## Exercise instructions
Take the records below and retype them line by line, from the first line through the one containing "Image resolution: width=800"; stop there.

"""

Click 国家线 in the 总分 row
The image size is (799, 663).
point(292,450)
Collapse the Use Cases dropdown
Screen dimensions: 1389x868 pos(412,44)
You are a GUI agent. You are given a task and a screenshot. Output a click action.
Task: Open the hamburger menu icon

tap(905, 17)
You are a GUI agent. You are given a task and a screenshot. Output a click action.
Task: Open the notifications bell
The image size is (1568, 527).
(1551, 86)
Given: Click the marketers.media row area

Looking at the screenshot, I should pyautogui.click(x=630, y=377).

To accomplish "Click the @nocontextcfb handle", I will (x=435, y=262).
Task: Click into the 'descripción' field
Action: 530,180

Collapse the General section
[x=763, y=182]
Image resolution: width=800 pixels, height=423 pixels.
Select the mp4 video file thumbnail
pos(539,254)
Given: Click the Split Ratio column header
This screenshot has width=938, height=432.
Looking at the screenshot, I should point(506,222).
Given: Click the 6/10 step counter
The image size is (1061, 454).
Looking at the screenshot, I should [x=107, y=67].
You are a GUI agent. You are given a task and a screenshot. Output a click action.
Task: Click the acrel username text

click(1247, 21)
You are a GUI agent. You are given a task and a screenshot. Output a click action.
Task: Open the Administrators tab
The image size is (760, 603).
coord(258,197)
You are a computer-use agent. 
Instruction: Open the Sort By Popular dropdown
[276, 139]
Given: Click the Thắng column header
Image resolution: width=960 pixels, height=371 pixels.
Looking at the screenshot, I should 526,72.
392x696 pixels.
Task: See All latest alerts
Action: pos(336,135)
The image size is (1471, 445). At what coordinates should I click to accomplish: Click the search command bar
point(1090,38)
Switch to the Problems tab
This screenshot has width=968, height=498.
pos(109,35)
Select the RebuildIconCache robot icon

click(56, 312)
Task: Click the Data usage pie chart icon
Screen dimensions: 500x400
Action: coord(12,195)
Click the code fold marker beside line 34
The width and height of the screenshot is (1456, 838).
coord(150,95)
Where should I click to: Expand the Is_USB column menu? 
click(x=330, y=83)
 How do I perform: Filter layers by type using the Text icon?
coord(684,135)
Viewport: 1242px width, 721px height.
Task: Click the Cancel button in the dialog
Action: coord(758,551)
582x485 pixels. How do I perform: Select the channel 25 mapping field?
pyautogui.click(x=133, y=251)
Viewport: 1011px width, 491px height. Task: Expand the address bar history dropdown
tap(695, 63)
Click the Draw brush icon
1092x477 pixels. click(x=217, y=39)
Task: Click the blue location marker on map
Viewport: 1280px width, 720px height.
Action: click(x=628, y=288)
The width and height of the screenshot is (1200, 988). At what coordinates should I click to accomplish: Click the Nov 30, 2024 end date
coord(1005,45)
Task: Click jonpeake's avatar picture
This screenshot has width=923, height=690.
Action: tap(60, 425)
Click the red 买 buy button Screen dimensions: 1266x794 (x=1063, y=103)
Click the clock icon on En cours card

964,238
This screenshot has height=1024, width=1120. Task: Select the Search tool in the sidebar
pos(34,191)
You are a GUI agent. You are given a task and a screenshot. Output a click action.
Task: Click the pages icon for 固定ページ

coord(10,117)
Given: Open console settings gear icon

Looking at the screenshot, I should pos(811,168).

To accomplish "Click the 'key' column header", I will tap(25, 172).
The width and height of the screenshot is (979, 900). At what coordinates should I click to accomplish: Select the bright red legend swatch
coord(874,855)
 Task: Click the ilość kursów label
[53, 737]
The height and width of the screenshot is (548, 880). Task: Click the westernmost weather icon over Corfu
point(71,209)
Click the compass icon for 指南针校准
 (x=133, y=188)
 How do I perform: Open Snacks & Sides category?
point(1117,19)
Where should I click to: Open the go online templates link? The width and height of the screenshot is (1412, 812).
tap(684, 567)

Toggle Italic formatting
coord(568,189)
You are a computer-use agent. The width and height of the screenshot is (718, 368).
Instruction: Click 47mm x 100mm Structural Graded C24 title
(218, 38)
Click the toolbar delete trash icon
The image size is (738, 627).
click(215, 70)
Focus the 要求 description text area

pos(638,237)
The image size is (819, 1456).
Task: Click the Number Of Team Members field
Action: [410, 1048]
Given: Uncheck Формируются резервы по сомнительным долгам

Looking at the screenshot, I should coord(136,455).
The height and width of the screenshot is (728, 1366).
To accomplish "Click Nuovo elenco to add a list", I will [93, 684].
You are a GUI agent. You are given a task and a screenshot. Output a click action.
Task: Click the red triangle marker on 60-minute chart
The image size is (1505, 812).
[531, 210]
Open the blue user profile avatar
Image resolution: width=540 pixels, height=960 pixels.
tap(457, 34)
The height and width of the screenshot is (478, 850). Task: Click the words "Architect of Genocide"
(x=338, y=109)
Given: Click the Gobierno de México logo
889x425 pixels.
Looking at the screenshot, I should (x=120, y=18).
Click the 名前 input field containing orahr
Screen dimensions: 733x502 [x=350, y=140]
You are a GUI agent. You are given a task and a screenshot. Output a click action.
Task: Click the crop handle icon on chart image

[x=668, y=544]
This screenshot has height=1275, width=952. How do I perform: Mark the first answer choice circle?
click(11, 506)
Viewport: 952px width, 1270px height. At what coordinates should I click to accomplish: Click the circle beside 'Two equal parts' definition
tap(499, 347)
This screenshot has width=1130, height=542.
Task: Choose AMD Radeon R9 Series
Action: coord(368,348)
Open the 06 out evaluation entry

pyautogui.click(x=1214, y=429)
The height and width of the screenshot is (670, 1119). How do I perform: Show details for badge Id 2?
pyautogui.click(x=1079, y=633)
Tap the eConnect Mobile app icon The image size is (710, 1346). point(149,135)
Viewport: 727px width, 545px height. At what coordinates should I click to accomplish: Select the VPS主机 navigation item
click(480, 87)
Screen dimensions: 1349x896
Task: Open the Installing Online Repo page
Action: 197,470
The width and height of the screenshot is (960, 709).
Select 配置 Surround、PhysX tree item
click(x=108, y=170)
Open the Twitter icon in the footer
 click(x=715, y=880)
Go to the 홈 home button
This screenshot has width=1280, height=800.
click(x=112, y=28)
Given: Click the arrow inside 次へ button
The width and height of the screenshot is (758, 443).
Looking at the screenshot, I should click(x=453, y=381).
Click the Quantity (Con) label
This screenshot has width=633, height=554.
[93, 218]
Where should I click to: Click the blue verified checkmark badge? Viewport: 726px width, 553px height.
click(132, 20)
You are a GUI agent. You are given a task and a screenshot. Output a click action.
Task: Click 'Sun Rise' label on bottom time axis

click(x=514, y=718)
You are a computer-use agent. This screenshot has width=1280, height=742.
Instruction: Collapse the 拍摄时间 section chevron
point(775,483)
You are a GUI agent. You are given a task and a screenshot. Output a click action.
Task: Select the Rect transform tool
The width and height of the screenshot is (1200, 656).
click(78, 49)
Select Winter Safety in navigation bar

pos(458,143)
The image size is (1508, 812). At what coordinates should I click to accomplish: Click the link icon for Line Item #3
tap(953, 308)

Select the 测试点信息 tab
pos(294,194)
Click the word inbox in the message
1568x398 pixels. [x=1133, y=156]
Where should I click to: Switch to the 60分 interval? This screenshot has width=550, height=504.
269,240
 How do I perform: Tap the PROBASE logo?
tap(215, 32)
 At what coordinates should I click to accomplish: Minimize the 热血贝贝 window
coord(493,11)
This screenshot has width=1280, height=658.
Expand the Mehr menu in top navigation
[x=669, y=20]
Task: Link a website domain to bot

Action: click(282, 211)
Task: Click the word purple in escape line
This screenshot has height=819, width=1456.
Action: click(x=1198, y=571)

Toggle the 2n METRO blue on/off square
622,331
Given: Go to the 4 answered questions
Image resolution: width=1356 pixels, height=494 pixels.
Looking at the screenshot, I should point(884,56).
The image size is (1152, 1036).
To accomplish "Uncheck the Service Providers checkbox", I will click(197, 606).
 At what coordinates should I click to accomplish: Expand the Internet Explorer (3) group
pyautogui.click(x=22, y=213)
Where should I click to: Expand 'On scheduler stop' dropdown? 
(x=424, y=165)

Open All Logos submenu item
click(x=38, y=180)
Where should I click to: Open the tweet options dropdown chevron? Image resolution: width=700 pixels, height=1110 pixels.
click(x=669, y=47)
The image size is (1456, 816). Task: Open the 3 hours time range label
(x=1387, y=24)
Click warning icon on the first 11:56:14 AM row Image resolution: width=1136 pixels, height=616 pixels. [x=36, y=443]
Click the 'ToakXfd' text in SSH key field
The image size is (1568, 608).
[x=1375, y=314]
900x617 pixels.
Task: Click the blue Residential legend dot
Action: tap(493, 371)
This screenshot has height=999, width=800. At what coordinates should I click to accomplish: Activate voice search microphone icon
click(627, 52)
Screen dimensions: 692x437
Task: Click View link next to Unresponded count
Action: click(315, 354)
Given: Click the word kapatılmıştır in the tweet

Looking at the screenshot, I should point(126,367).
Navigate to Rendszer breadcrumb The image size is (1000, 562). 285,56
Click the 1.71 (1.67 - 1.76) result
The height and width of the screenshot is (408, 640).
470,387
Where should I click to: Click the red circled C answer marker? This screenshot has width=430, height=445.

"""

## Output for this exercise
Click 国家线 in the 总分 row
The image size is (799, 663).
point(292,450)
Collapse the Use Cases dropdown
Screen dimensions: 1389x868 pos(412,44)
You are a GUI agent. You are given a task and a screenshot. Output a click action.
Task: Open the hamburger menu icon

tap(905, 17)
You are a GUI agent. You are given a task and a screenshot. Output a click action.
Task: Open the notifications bell
The image size is (1568, 527).
(1551, 86)
Given: Click the marketers.media row area

Looking at the screenshot, I should pyautogui.click(x=630, y=377).

To accomplish "Click the @nocontextcfb handle", I will (x=435, y=262).
Task: Click into the 'descripción' field
Action: 530,180

Collapse the General section
[x=763, y=182]
Image resolution: width=800 pixels, height=423 pixels.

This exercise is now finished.